Migraine with aura including motor weakness, and at least one first- or second-degree relative has migraine aura including motor weakness.

Diagnostic criteria:
A. Fulfils criteria for 1.2.3 Hemiplegic migraine
B. At least one first- or second-degree relative has had attacks fulfilling criteria for 1.2.3 Hemiplegic migraine.
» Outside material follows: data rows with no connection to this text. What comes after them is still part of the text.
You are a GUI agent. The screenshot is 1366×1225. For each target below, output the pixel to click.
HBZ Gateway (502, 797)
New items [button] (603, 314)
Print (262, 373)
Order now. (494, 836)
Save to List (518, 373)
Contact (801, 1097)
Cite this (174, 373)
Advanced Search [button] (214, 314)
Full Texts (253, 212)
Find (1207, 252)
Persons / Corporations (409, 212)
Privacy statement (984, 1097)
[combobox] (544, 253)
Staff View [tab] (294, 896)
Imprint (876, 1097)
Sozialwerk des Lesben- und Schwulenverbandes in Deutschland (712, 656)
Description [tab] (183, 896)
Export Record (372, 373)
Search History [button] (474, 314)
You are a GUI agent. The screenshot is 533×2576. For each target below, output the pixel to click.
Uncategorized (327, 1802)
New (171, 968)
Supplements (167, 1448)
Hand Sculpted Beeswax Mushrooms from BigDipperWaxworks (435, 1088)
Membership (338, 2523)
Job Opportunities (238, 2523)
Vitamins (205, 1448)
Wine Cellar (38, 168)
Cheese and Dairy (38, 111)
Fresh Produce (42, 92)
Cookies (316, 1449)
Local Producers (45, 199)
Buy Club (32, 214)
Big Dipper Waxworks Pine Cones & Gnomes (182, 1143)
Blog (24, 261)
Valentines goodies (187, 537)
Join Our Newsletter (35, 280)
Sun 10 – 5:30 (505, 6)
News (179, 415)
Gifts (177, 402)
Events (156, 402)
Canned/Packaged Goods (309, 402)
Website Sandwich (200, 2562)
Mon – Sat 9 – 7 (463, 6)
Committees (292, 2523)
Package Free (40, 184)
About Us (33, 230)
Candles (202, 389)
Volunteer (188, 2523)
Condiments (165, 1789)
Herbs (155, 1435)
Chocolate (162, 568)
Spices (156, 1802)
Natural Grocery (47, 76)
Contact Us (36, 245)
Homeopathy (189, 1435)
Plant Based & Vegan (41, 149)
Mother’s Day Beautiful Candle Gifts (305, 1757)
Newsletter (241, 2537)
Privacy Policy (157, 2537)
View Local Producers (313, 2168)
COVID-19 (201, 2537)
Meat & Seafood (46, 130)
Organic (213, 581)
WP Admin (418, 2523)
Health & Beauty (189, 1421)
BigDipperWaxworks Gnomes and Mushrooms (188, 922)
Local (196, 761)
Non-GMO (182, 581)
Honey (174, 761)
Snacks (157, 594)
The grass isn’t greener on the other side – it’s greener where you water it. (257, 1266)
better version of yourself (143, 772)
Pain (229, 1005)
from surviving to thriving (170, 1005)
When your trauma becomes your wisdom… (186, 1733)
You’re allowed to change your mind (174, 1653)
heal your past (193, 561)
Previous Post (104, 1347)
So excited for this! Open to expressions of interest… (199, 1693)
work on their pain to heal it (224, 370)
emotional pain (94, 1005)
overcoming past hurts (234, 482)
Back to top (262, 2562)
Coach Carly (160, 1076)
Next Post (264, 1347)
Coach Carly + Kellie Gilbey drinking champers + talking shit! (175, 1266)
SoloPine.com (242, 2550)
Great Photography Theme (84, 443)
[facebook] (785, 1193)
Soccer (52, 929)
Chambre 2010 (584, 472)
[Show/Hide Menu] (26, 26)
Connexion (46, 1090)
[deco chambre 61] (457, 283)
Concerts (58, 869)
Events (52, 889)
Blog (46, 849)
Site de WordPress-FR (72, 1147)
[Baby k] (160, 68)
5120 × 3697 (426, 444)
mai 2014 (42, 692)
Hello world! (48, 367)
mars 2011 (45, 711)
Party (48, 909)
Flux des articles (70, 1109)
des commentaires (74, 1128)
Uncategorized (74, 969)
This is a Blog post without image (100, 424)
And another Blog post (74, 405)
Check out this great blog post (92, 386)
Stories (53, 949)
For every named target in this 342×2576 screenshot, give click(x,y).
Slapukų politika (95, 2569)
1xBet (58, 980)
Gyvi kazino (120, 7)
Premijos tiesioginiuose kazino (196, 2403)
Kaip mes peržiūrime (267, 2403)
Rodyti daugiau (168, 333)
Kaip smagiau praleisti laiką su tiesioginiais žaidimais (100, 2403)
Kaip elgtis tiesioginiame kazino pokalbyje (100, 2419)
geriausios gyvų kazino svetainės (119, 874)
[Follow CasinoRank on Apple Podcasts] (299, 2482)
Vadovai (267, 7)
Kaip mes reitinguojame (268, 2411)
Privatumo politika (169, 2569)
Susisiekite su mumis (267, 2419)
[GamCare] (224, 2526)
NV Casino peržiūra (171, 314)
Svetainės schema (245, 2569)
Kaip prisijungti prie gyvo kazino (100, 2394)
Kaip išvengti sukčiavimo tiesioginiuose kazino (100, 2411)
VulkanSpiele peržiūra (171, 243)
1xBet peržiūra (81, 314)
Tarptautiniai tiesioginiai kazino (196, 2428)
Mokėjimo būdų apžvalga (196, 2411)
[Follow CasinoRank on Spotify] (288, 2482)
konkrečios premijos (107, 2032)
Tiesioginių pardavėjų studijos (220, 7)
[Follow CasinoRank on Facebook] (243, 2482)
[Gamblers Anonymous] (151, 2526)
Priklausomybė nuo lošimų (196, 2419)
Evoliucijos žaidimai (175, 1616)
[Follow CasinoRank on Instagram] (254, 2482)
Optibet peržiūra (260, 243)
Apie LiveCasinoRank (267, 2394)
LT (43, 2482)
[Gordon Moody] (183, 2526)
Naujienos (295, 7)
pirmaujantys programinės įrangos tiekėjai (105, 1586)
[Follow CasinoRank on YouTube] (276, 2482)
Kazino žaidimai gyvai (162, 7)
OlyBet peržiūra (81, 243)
New genetic data have allowed a more precise definition of Familial hemiplegic migraine (FHM) than was possible previously. Specific genetic subtypes have been identified: in FHM1 there are mutations in the CACNA1A gene (coding for a calcium channel) on chromosome 19; in FHM2 there are mutations in the ATP1A2 gene (coding for a K/Na-ATPase) on chromosome 1; and in FHM3 there are mutations in the SCN1A gene (coding for a sodium channel) on chromosome 2. There may be other loci not yet identified. If genetic testing is done, the genetic subtype (if discovered) should be specified at the fifth digit.

It has been shown that Familial hemiplegic migraine (FHM) very often presents with brainstem symptoms in addition to the typical aura symptoms, and that headache almost always occurs. Rarely, during FHM attacks, disturbances of consciousness (sometimes including coma), confusion, fever and CSF pleocytosis can occur. Familial hemiplegic migraine (FHM) may be mistaken for epilepsy and (unsuccessfully) treated as such. FHM attacks can be triggered by (mild) head trauma. In approximately 50% of FHM families, chronic progressive cerebellar ataxia occurs independently of the migraine attacks.